À deux jours du quart de finale entre la France et le Maroc, la FIFA se retrouve au cœur d’une nouvelle controverse après avoir confié la direction de la rencontre à l’Argentin Facundo Tello, entouré de quatre autres arbitres… tous argentins. Une première depuis le début de la Coupe du monde 2026 qui alimente les interrogations et ravive les débats sur l’impartialité de l’arbitrage.

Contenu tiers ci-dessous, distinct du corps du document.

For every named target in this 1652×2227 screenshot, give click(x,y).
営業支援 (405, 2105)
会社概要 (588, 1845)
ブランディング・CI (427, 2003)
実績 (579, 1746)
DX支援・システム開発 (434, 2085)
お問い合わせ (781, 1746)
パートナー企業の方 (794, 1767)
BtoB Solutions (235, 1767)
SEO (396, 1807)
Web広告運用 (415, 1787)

Cette nomination est d’autant plus sensible qu’elle intervient dans un contexte marqué par les tensions sportives entre la France et l’Argentine depuis la finale du Mondial 2022. Pour de nombreux observateurs, le choix d’une équipe arbitrale entièrement issue du même pays pourrait nourrir les soupçons de conflit d’intérêts et fragiliser la crédibilité de cette affiche à très fort enjeu.
Malgré ces inquiétudes, les Bleus refusent d’alimenter la polémique. Dayot Upamecano et Robin Risser ont appelé à rester concentrés sur le terrain, affirmant leur confiance dans les arbitres désignés et rejetant toute théorie de complot.
Si aucune preuve ne permet de remettre en cause l’intégrité de l’équipe arbitrale, cette décision inhabituelle de la FIFA place néanmoins le quart de finale France-Maroc sous une pression supplémentaire. Le moindre fait de jeu litigieux risque désormais d’être scruté avec une attention particulière et pourrait raviver une polémique qui dépasse déjà le cadre sportif.